# What to work on:
With the pictures left out, transcribe exactly the lines from the one with "Click Save in the top right" through the end of the data.
###
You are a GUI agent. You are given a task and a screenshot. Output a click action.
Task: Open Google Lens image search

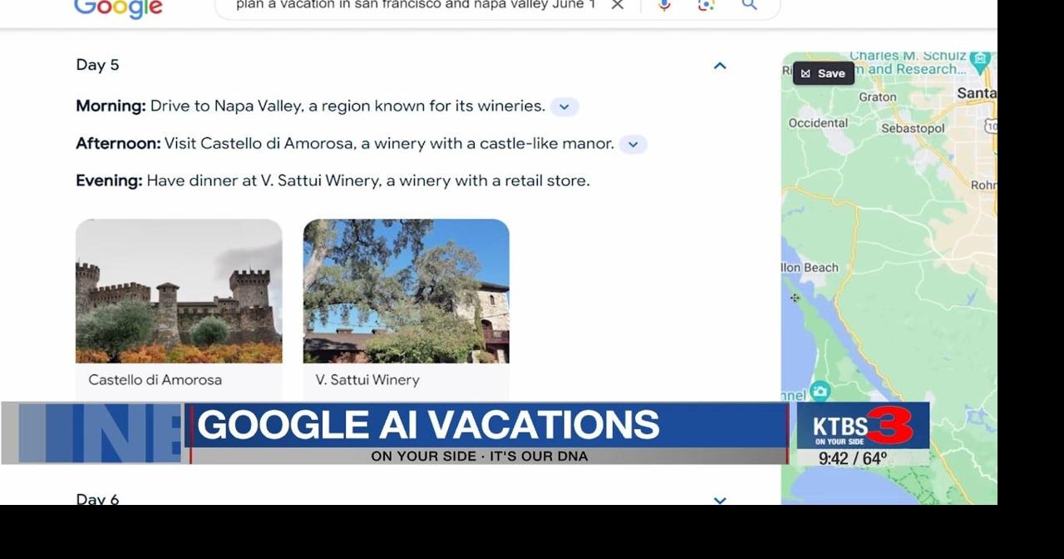706,6
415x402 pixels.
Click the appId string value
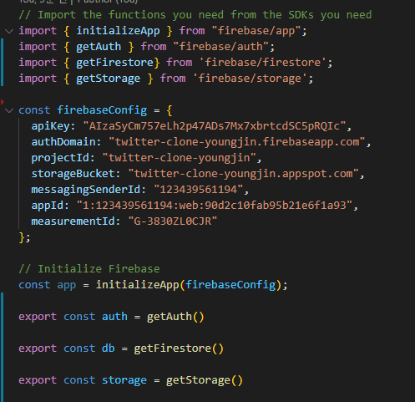[215, 206]
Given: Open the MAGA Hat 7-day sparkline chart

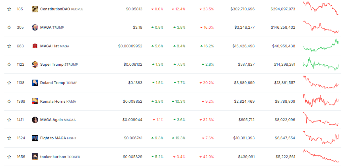Looking at the screenshot, I should click(x=321, y=45).
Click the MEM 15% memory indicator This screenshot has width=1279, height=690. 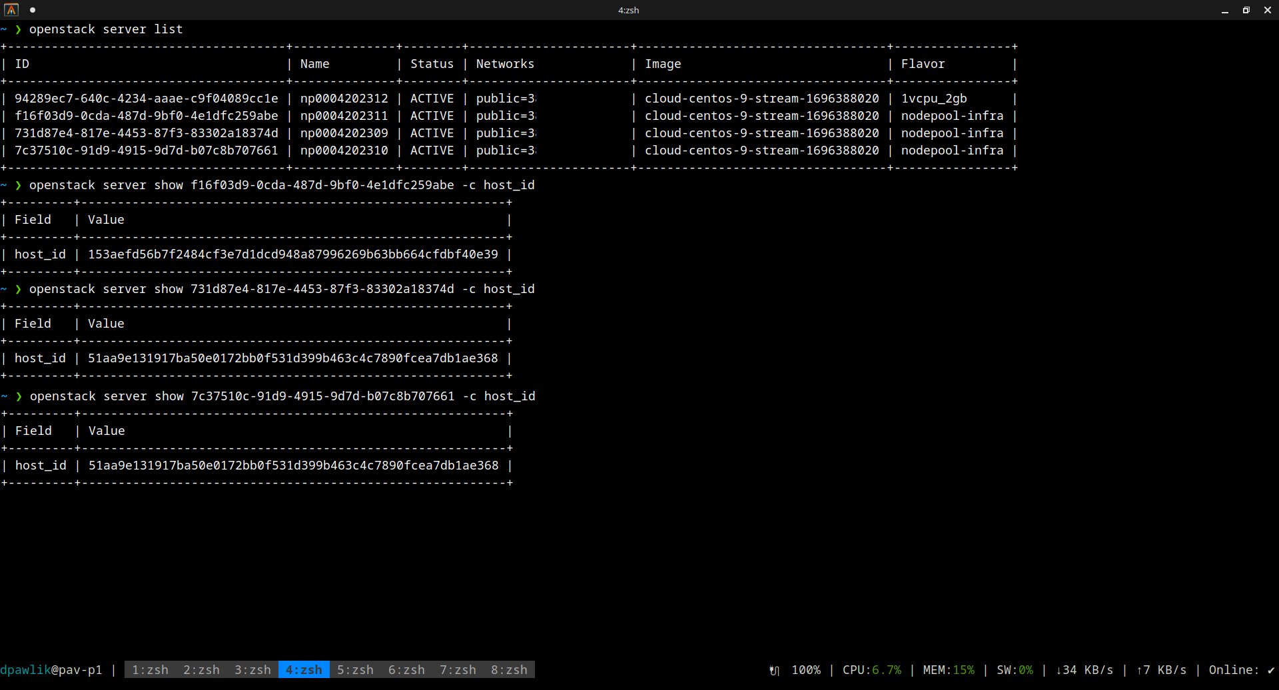[x=948, y=670]
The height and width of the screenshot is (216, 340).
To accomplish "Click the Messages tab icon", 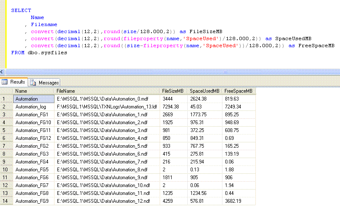I will (33, 83).
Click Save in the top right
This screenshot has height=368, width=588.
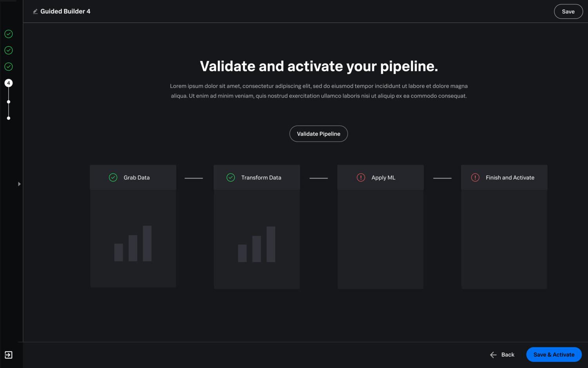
###
# Response to this task:
Click Save in the top right
This screenshot has height=368, width=588.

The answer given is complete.